The following diagram shows a network asymmetry in regard to the MFS manager or server and various nodes in the cluster:

 

 

Question: How can we improve on the current handling and minimize the number of expels?

The existing algorithm for handling network asymmetry makes a local decision on the client node where the client forces itself to be expelled if it can't maintain connectivity with the server. The server is given priority over the client, which is not the best decision if several clients can communicate fine with each other and the problem lies with the server.

  • A better algorithm for handling this condition is making a global decision from the perspective of the leader node.
  • If multiple clients are complaining about an unhealthy server, the leader can expel the server to minimize cluster impact.

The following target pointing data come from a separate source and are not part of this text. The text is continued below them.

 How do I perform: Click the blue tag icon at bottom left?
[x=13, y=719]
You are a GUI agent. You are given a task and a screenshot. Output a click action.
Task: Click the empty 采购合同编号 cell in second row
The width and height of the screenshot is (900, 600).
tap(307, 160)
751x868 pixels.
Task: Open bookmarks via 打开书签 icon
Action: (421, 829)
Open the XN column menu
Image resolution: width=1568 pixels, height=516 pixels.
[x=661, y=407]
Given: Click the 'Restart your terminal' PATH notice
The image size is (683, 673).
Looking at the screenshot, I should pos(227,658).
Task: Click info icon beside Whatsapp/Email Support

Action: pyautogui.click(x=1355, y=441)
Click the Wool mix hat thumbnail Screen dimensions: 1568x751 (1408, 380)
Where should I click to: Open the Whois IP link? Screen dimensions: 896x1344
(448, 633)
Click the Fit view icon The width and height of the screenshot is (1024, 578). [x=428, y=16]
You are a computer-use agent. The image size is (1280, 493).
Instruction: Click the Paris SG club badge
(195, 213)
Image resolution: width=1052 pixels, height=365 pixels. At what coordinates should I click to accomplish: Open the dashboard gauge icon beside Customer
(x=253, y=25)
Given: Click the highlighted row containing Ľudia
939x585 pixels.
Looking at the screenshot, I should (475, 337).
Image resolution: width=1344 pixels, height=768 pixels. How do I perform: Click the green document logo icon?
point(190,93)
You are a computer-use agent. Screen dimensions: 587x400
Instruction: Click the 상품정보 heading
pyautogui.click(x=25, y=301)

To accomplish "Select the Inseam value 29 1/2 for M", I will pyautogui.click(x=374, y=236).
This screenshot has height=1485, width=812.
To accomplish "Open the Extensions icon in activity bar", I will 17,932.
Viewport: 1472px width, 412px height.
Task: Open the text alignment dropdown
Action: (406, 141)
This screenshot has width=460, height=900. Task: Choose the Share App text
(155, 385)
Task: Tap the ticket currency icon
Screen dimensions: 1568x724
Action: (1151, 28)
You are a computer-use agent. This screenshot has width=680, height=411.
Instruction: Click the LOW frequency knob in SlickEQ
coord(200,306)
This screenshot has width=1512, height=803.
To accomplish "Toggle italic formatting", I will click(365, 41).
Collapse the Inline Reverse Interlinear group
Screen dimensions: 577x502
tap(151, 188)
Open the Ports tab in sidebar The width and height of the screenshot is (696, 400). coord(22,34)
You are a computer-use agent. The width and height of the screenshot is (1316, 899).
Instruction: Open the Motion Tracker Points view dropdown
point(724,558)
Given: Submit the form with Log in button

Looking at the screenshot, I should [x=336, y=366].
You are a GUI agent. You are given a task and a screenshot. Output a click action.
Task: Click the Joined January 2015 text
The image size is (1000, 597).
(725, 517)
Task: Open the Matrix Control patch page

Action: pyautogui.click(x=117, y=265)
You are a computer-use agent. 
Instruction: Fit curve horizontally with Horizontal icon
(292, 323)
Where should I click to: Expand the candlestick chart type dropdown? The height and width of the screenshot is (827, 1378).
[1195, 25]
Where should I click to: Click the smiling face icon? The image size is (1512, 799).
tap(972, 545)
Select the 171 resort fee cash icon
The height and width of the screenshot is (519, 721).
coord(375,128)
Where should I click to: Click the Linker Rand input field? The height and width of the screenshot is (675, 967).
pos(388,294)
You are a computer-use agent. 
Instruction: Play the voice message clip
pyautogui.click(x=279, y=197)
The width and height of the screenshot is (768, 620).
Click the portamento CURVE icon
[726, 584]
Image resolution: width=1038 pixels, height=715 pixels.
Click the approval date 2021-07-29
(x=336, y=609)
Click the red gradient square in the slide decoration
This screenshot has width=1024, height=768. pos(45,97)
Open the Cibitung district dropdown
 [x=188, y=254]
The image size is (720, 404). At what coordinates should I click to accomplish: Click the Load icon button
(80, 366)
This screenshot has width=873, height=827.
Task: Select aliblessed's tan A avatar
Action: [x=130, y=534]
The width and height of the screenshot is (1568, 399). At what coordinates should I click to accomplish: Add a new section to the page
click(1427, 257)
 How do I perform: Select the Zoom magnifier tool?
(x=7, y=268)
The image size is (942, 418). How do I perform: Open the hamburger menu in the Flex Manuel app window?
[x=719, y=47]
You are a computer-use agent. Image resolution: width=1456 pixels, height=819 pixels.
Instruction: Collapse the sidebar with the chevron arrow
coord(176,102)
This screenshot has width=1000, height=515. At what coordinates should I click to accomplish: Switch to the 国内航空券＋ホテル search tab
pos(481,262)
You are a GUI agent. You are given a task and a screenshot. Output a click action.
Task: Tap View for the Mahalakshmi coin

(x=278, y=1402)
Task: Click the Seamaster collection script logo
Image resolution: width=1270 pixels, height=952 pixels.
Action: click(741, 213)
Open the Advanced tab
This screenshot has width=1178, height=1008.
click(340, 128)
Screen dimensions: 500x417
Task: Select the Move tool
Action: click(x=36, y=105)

    • The various nodes in the cluster communicate with the leader node on any experienced network issues with a server.

    • The leader can then make an informed decision on whether the server should be expelled.

  • Symmetric handling is given priority by ensuring the this more common handling kicks in first. Asymmetric handling starts after a longer time period (2 additional lease intervals after lease expiry with server), if required, so that both types of handling are not conflicting with each other.

Network Health FFDC

When a node is expelled at the pool level due to an apparent loss of network, there is always the question of whether this event was indeed due to a network outage. Generally this question cannot be answered post mortem because the system is no longer in the same state as when the problem occurred. The potential network issue can fall into several categories:

  • A network problem that is specific to an individual SSP connection or set of connections (symmetric or asymmetric network outage).
  • A network problem that is specific to all connections on a particular node (total network isolation).
  • The network itself may be healthy, but the SSP threads may be unresponsive due to CPU starvation, or similarly starvation may even occur in the lower level network layer handling.
  • A software bug with network handling among various layers.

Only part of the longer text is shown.